Code of Massachusetts Regulations
104 CMR - DEPARTMENT OF MENTAL HEALTH
Title 104 CMR 28.00 - Licensing and Operational Standards for Community Services
Subpart A - STANDARDS FOR COMMUNITY SERVICES
Section 28.05 - Prohibition of Medication Restraint and Mechanical Restraint or Seclusion; Prevention of Physical Restraint; and Requirements for Emergency Physical Restraint When Necessary

Current through Register 1531, September 27, 2024

(1) Medication restraint, mechanical restraint or seclusion shall not be used. Physical restraint may only be used in an emergency and if the requirements of 104 CMR 28.05(4) are met.

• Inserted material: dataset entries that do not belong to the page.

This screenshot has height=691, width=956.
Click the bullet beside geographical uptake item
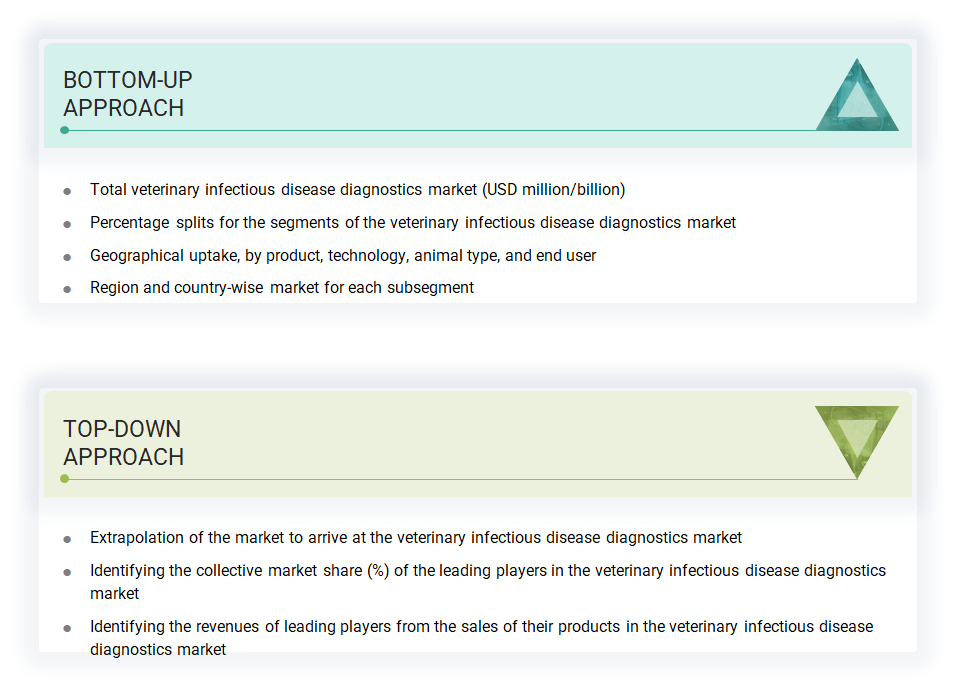tap(67, 256)
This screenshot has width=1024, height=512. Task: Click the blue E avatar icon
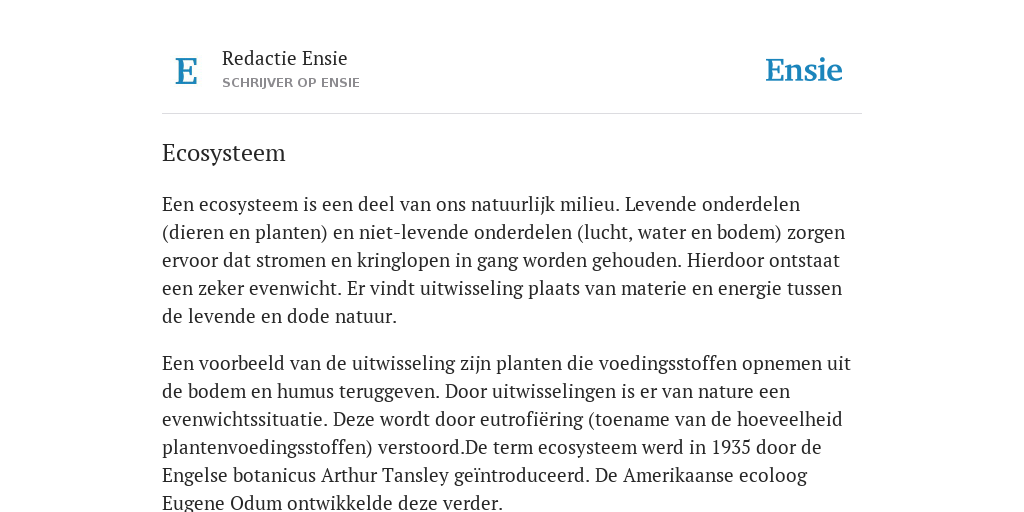pyautogui.click(x=186, y=71)
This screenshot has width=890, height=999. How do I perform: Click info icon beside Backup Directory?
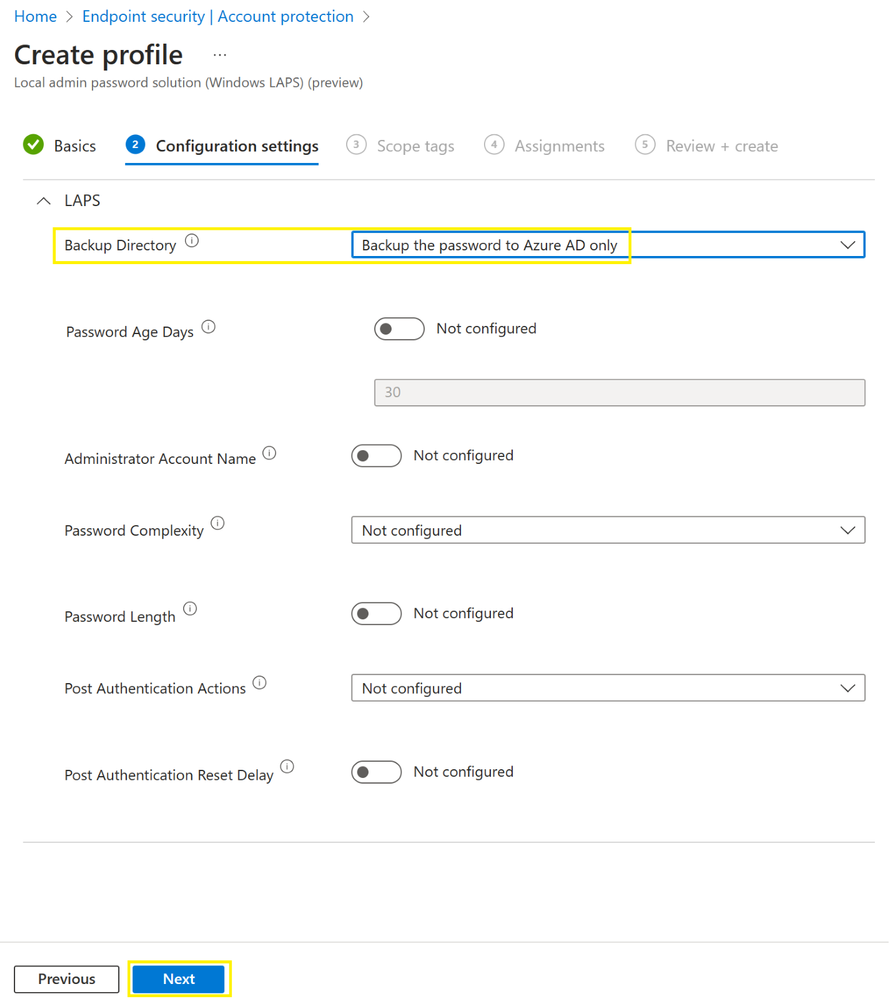click(x=192, y=241)
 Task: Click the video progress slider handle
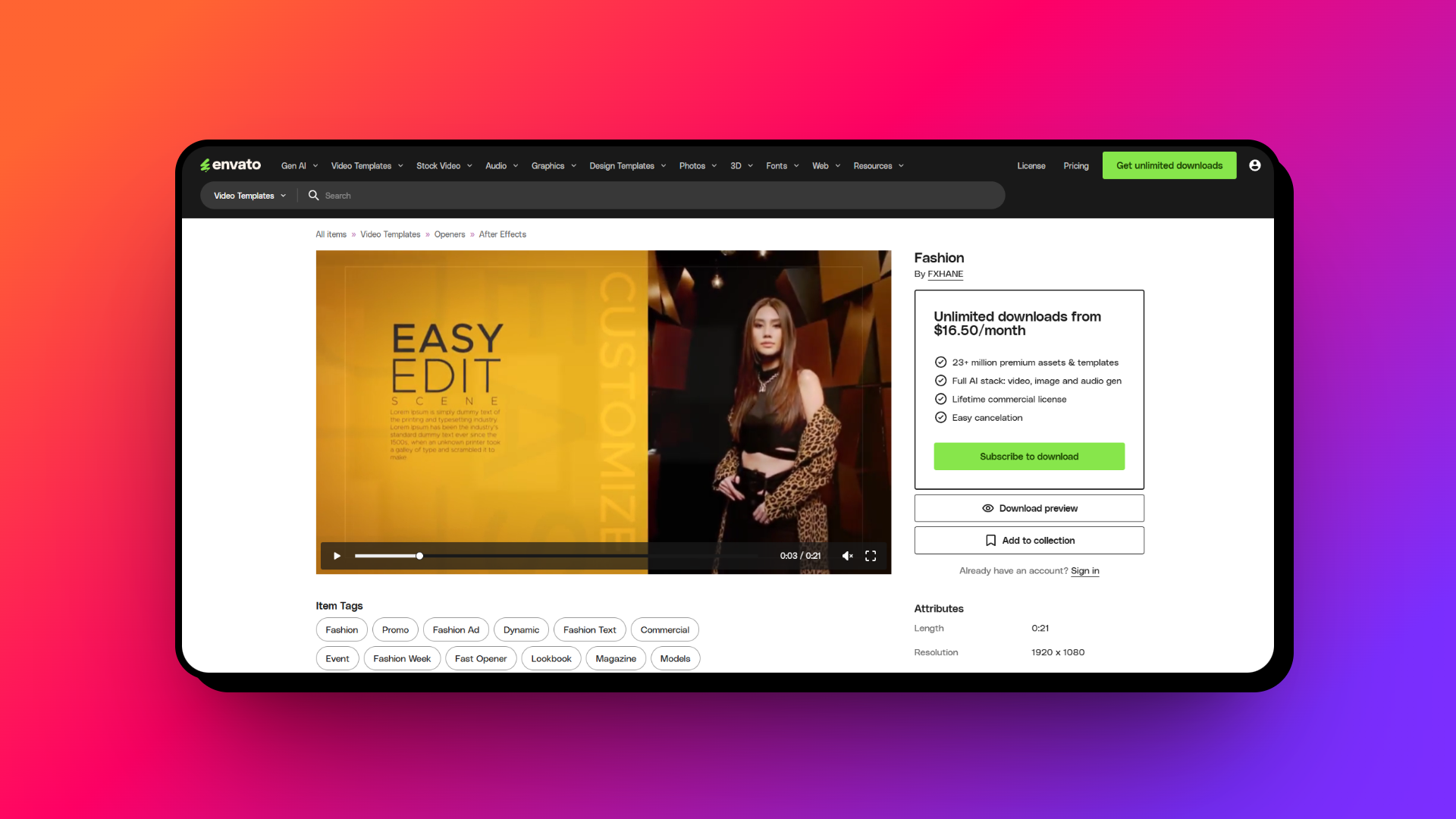point(419,556)
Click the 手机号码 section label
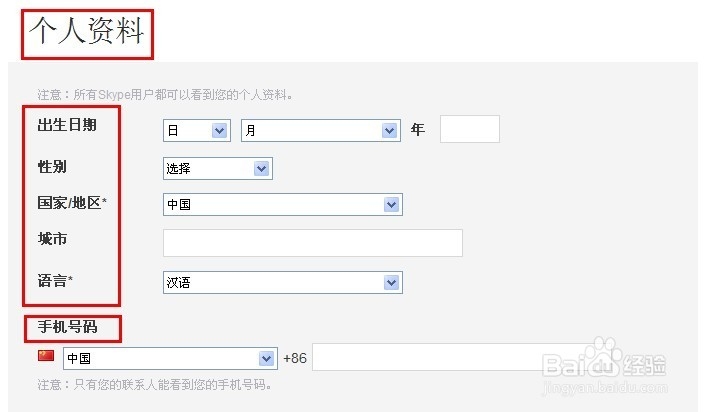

(2) Physical restraint occurs when a manual method is used to restrain a person by restricting the person's freedom of movement or normal access to his or her body. Physical restraint does not include taking reasonable steps to prevent a person at imminent risk of entering a dangerous situation from doing so with a limited response to avert injury, such as blocking a blow, breaking up a fight, or preventing a fall, a jump, or a run into traffic.

(3) Prevention of the Use of Physical Restraint. Each provider shall develop and implement a strategic plan to prevent, reduce, and wherever possible eliminate, the use of physical restraint in its service. A provider's plan shall include, at a minimum, the following:

(a) policies and procedures supporting the prevention, reduction and, wherever possible, elimination of physical restraint;

(b) staff training focusing on:
1. crisis prevention and de-escalation; and

2. the safe and appropriate use of physical restraint in the event of imminent danger.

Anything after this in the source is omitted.